St John sees the whole company of heaven in his revelation as one of the elders tells John just who the company is, clothed in white robes…
“These are the ones coming out of the great tribulation. They have washed their robes and made them white in the blood of the Lamb. Therefore they are before the throne of God, and serve him day and night in his temple; and he who sits on the throne will shelter them with his presence. They shall hunger no more, neither thirst anymore; the sun shall not strike them, nor any scorching heat. For the Lamb in the midst of the throne will be their shepherd, and he will guide them to springs of living water, and God will wipe away every tear from their eyes.” (Revelation 7:14–17 ESV)
Those who have gone before us, who are in Christ, spur us on! They urge you on, in the knowledge that they are with Jesus by no effort of their own, but by the great love of our Father in heaven! They have finished and have been finished in Jesus Christ alone!
When were they finished? They were finished in baptism, they were finished when Jesus cried out from the cross, “It is finished!”, bowed his head and died. Their finishing became an unhidden reality in Jesus’ resurrection, in their resurrection, in the resurrection when this life bound by time is finished!
Yet, here we are, still in this existence we call “life”! But it is a penultimate or second last life! It is the night before the sun rises on the new eternal day!
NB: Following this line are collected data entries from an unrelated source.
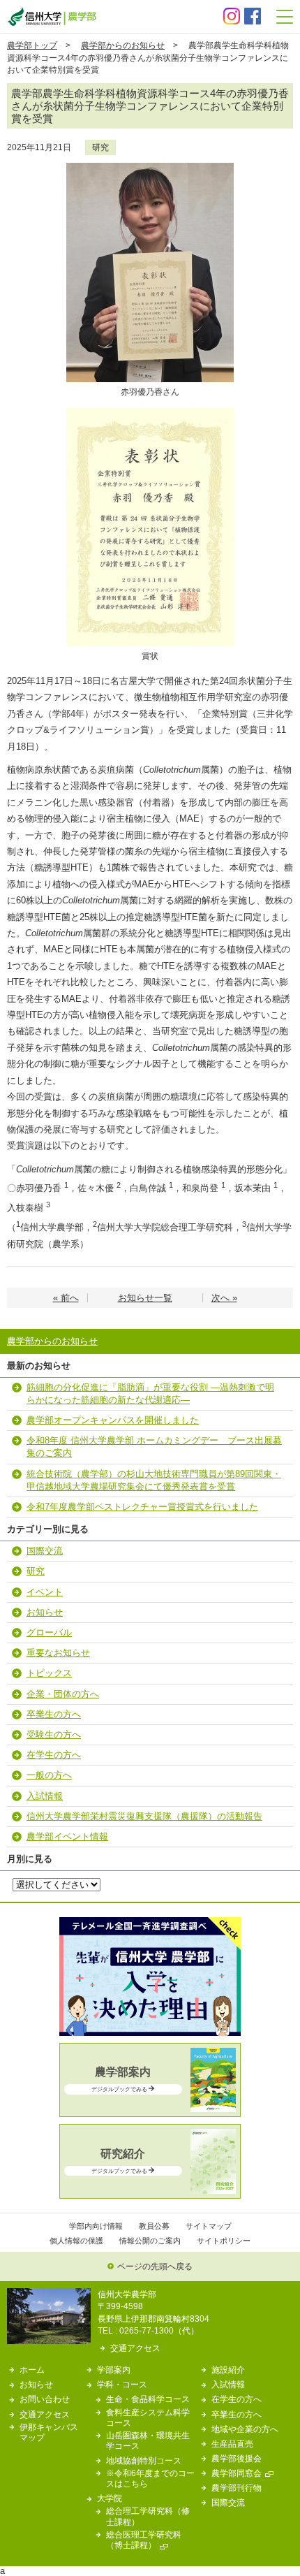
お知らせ (45, 1612)
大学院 (109, 2498)
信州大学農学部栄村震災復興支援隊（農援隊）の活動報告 (144, 1816)
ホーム (32, 2369)
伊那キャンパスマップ (49, 2432)
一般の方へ (49, 1775)
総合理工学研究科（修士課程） (148, 2516)
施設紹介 (228, 2369)
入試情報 (45, 1796)
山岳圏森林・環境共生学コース (148, 2440)
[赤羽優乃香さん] (150, 167)
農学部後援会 (236, 2458)
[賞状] (150, 412)
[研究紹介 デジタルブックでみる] (150, 2190)
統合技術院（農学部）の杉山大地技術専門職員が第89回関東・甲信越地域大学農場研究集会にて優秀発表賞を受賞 (154, 1480)
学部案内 (113, 2369)
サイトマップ (209, 2226)
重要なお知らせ (58, 1652)
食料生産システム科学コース (148, 2417)
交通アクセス (135, 2347)
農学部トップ (32, 45)
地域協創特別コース (143, 2460)
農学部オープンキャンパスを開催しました (113, 1420)
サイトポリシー (223, 2240)
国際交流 (45, 1550)
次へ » (224, 1298)
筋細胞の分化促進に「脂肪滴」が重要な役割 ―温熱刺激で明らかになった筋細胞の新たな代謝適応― (150, 1393)
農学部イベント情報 (67, 1836)
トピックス (49, 1673)
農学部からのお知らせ (123, 45)
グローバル (49, 1632)
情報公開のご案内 (150, 2240)
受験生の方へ (54, 1734)
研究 (100, 147)
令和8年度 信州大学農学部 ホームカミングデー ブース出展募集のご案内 (154, 1446)
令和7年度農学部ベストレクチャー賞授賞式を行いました (142, 1506)
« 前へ (66, 1298)
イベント (45, 1592)
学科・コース (122, 2384)
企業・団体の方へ (63, 1694)
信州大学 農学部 (51, 16)
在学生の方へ (54, 1754)
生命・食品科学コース (148, 2398)
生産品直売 (232, 2443)
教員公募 (154, 2226)
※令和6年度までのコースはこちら (150, 2478)
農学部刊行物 (236, 2487)
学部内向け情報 (96, 2226)
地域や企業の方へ (244, 2428)
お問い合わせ (45, 2398)
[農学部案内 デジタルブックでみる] (150, 2109)
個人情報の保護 (76, 2240)
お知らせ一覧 (145, 1298)
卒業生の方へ (54, 1714)
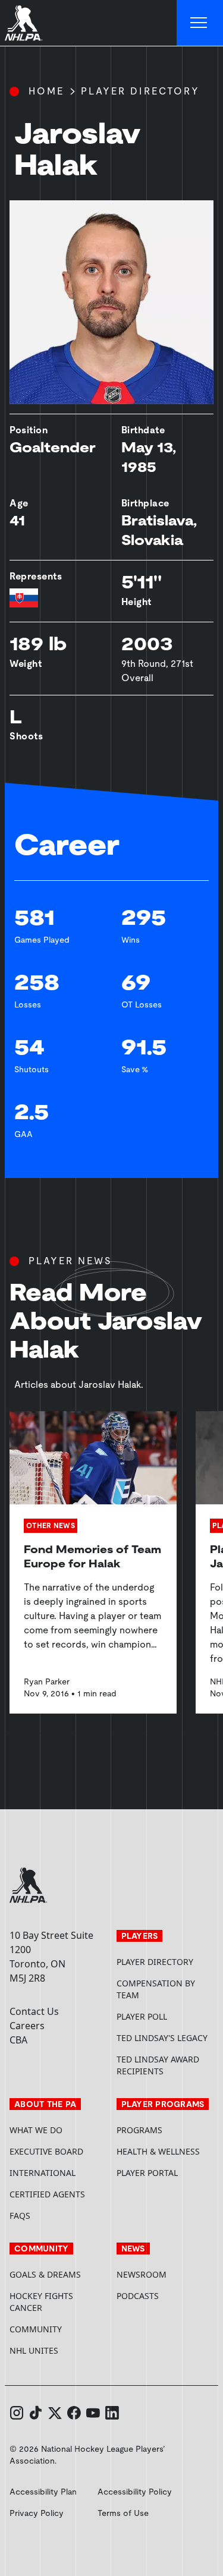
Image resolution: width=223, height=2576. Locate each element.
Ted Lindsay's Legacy (162, 2037)
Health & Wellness (158, 2151)
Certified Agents (47, 2194)
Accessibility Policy (135, 2491)
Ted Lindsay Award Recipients (158, 2065)
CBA (18, 2039)
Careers (27, 2025)
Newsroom (142, 2274)
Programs (139, 2130)
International (43, 2172)
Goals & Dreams (45, 2274)
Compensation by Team (156, 1989)
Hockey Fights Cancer (41, 2301)
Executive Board (46, 2151)
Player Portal (165, 2172)
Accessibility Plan (43, 2491)
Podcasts (138, 2295)
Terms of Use (123, 2513)
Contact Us (34, 2011)
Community (36, 2329)
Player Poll (142, 2016)
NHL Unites (58, 2350)
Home (46, 91)
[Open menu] (199, 23)
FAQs (20, 2215)
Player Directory (140, 91)
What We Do (36, 2130)
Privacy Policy (37, 2513)
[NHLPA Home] (24, 23)
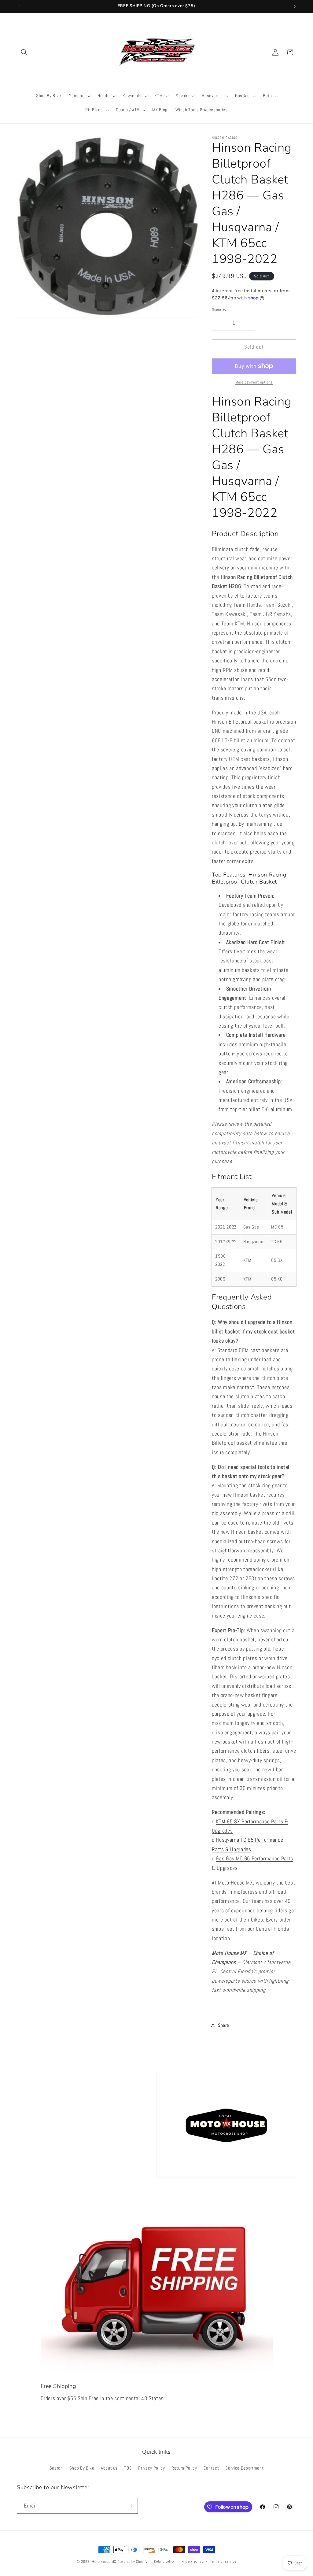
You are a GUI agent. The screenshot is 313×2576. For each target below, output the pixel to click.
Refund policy (164, 2561)
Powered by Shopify (132, 2561)
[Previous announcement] (18, 6)
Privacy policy (193, 2561)
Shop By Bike (81, 2468)
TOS (128, 2468)
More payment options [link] (254, 382)
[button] (24, 52)
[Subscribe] (130, 2506)
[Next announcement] (294, 6)
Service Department (244, 2468)
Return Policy (184, 2468)
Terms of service (223, 2561)
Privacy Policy (151, 2468)
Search (56, 2468)
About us (109, 2468)
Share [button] (223, 2025)
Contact (211, 2468)
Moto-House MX (104, 2561)
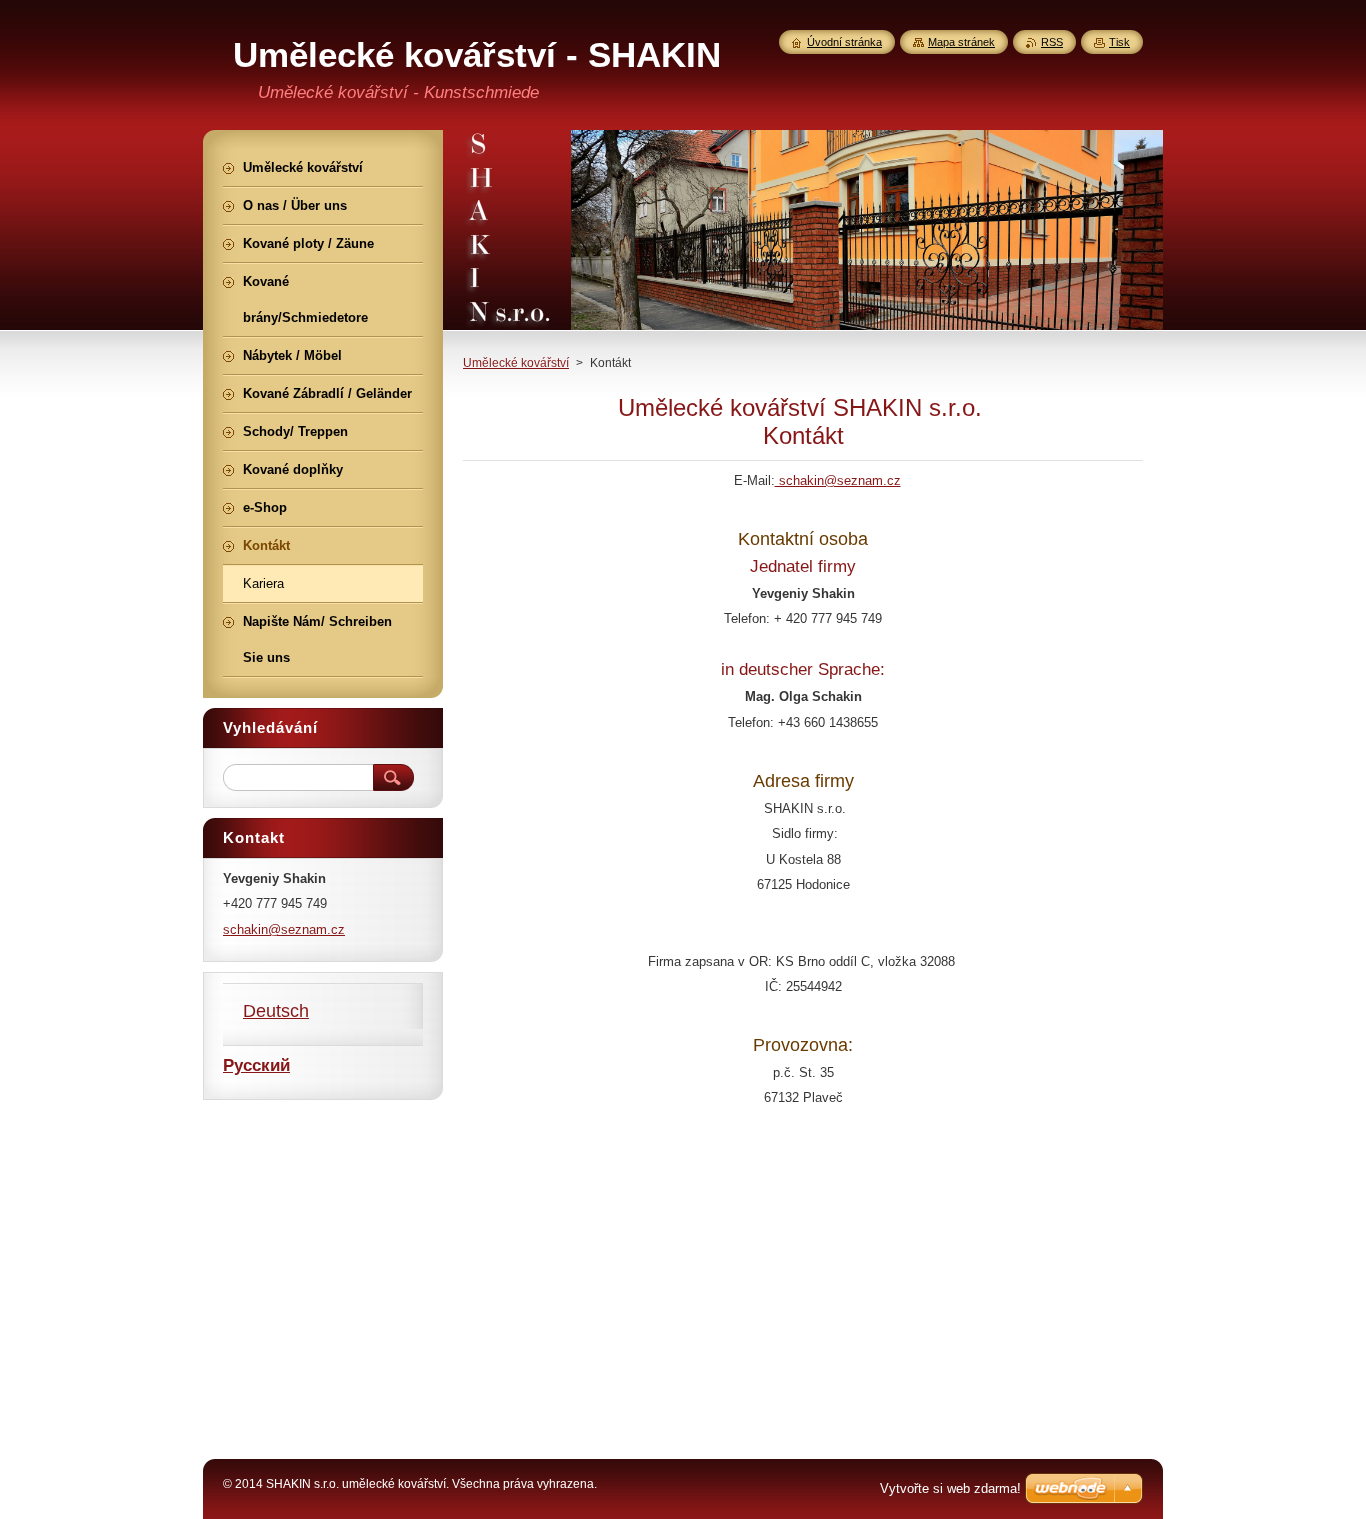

It might appear that we are not quite finished! Like Eliza we fall back into the old ways of our old Adam! We become sculptors of ourselves, taking the tools out of God’s hands, only to fall in love with the self, or despair of what we cannot create! What becomes apparent is we cannot finish ourselves! Or we exist knowing our finish is a sham, trying to fool others, but only fooling the foolish self within!
But despite not being finished in this world, we, like those who have finished their earthly time, are finished too! How can that be when it seems God has not finished finishing us for eternity?
God has given us the finishing requirement for eternity, and life with him, in our baptism! When Jesus cried out, “It is finished!”, on the cross, “and he bowed his head and gave up his spirit” (John 19:30), he gave up his spirit for you, and me!
Jesus was the perfect sculpture of humanity, incarnate, created, in Mary. Sent in love by God the Father, who loves you so much, he sent his only beloved Son, so that “right now” we are God’s children, God’s beloved children, even though we only see it through faith in God’s word of promise.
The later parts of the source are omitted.